Hester Lynch Piozzi [formerly Mrs Thrale; née Salusbury] to Hester Maria Elphinstone, Viscountess Keith [née Thrale], Saturday, 25 November 1786

The final aspect of chocolate evidenced in the EE collection is the question of its moral associations, with luxury, idleness, gendered sociability, and excess. This takes us straight into the famous luxury debate conducted across Europe by economists and political thinkers on the varlue of free markets and their potential for corruption of morals. In the hands of Jonathan Swift grinding chocolate is part of the vision of mundanity and feminised domestic tyranny which he imagines for William Tisdall, a one-time romantic rival of his, in this letter from 1735:

We hear Tisdall is puss ling the Curates, or mud ling in an ale-house, or muff ling his chops, or rump ling his Band, or mum ling songs, though he be but a mid ling versifyer at best, while his wife in her Mac ling lace is mull ling claret, to make her husband Maud ling, or mill ling chocolate for her breakfast, or rust ling in her silks, or net ling her spouse, or nurse ling and swill ling her grandchildren and a year ling calf, or oyl ling her pimp ling face, or set ling her head dress, or stif ling a f— to a fizz ling, or boy ling sowins for supper, or pew ling for the death of her Kit ling, or over rue ling the poor Doctor.

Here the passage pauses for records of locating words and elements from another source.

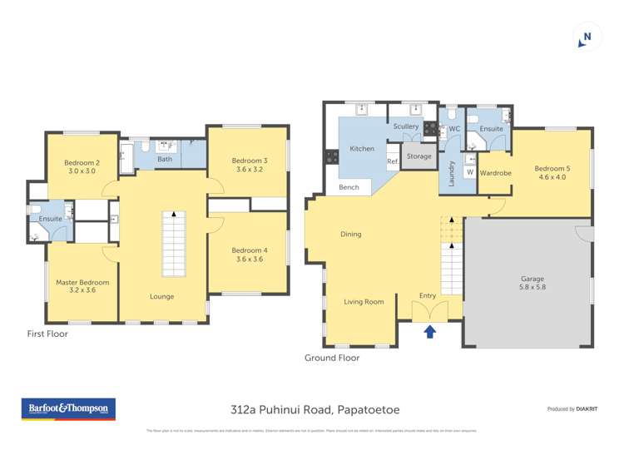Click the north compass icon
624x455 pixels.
point(587,37)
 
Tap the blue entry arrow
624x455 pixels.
point(429,332)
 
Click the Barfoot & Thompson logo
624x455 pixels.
point(68,409)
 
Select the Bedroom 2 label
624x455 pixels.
point(82,166)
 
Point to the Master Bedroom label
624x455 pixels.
point(82,287)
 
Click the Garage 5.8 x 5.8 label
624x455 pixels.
point(532,283)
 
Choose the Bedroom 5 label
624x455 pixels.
point(552,171)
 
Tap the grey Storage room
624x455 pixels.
point(419,156)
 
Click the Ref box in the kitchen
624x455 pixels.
point(393,161)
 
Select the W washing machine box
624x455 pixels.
point(469,172)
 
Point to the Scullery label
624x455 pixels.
point(406,126)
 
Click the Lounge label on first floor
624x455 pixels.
point(161,296)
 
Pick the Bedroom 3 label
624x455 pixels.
point(250,165)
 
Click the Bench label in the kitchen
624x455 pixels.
point(349,187)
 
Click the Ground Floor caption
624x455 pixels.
point(332,358)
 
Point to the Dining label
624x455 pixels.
point(351,234)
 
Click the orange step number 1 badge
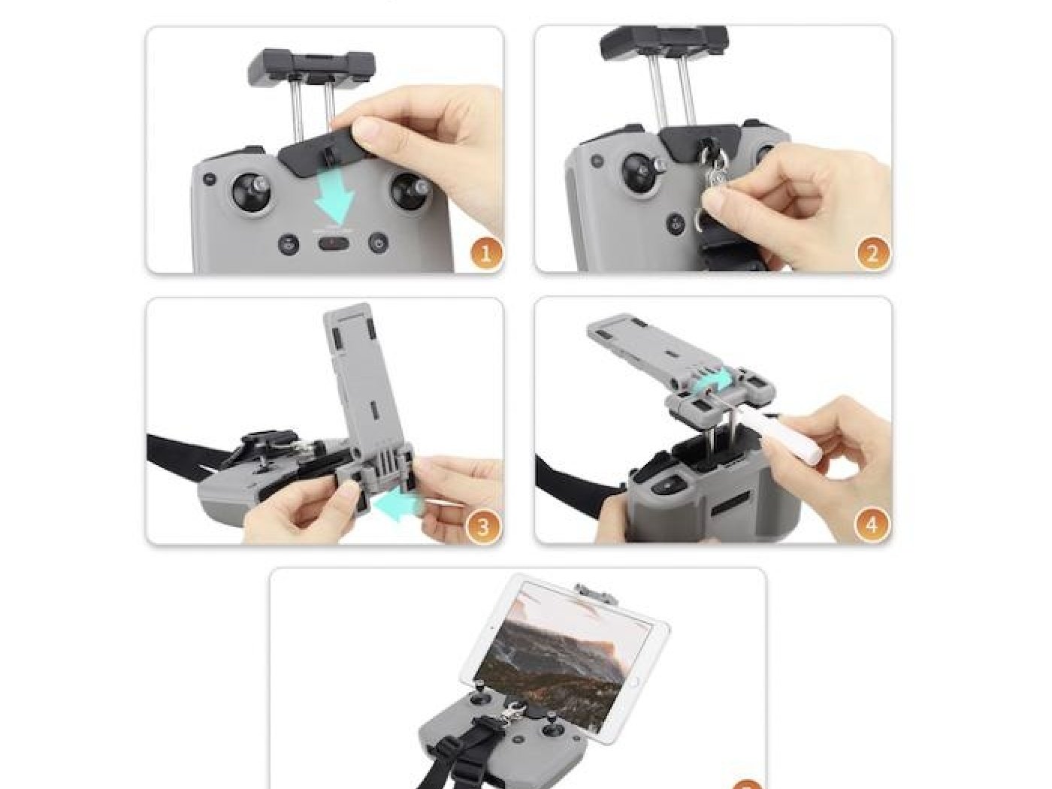(485, 253)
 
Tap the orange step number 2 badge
(872, 253)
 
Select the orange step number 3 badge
(483, 526)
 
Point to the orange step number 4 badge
(871, 526)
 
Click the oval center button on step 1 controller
(334, 243)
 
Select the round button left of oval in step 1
(288, 244)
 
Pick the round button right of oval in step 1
(377, 243)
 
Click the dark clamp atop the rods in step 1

Jonathan Swift to Reverend Doctor Thomas Sheridan, 20 June 1735

Henry Oldenburg also commented on the question of chocolate’s moral status, albeit ironically, writing to Robert Boyle in 1666 about an essay, likely the De Chocolatis Potu Diatribe (1664) by Cardinal Francesco Maria Brancaccio, he had read arguing whether drinking chocolate broke a religious fast:

In another of those Journals an account is given of the use of Chocolate, together with the decision of a pretty pleasant case of Conscience, vid. whether a draught of that substance, breakes a Fast enjoyned by the Church? Which having been ventilated pro and Con, is at length determind by a Cardinal in the Negative. Surely, Hudibras would Jeer somebody out of England, if he should find such cases and decisions in his monthly Book.

Henry Oldenburg to Robert Boyle, Tuesday, 23 March 1666

Whilst superficially a simple aspect of daily life, not often considered in detail and merely an item on a list, the references to chocolate across EE tell a curious story about social obligations, the way people think about food, and the ever present anxieties around ill health and moral transgression. One of the values of studying correspondence at scale, even the most quotidian and everyday, is that we have the ability to pull out the tiniest details and explore nuances between a wide range of examples, which is the intention of this blog series.